#### TEXTAUSZUG ####
Nach 'Make It End' erklingt 'Ich verlasse heut dein Herz', welches mit etlichen wunderschönen Gitarrensoli in unendliche Höhen getrieben wird. Ganz großes Kino – nur leider ohne Abspann, denn erneut verlassen alle Musiker die Bühne. Da fehlt doch noch was, oder? Genau, Tilo kommt mit einer Kamera bewaffnet zurück, fotografiert das völlig euphorisierte Publikum und gibt richtig 'Feuer' - der optimale Abschluss eines großartigen Konzerts oder etwa nicht?

Wohl jeder hätte hier das Ende der Show vermutet, doch Tilo bedankt sich artig für diesen tollen Empfang bei seiner Rückkehr nach Deutschland und schließt das über zweistündige Konzert mit 'A.U.S.' endgültig ab. Ich ziehe meinen Hut (oder Schirm).
####
ZIEL DER AUFGABE: Wie lautet der Konzertbericht von „Nach 'Make It“ bis „oder etwa nicht?“, wenn du darin „Kamera“ gegen „Fotokamera“ austauschst?
#### ANGEZEIGTE DATEN ####
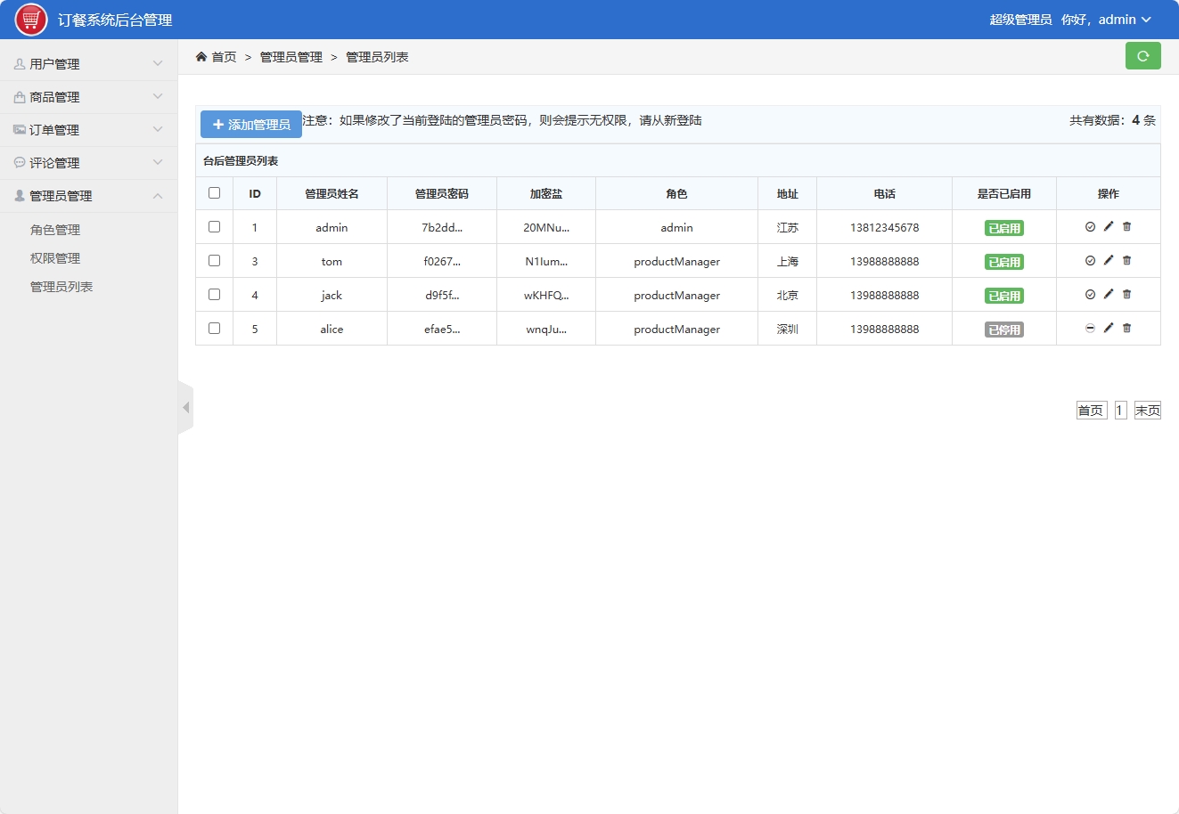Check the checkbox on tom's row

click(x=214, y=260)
####
ERGEBNIS DER AUFGABE:
Nach 'Make It End' erklingt 'Ich verlasse heut dein Herz', welches mit etlichen wunderschönen Gitarrensoli in unendliche Höhen getrieben wird. Ganz großes Kino – nur leider ohne Abspann, denn erneut verlassen alle Musiker die Bühne. Da fehlt doch noch was, oder? Genau, Tilo kommt mit einer Fotokamera bewaffnet zurück, fotografiert das völlig euphorisierte Publikum und gibt richtig 'Feuer' - der optimale Abschluss eines großartigen Konzerts oder etwa nicht?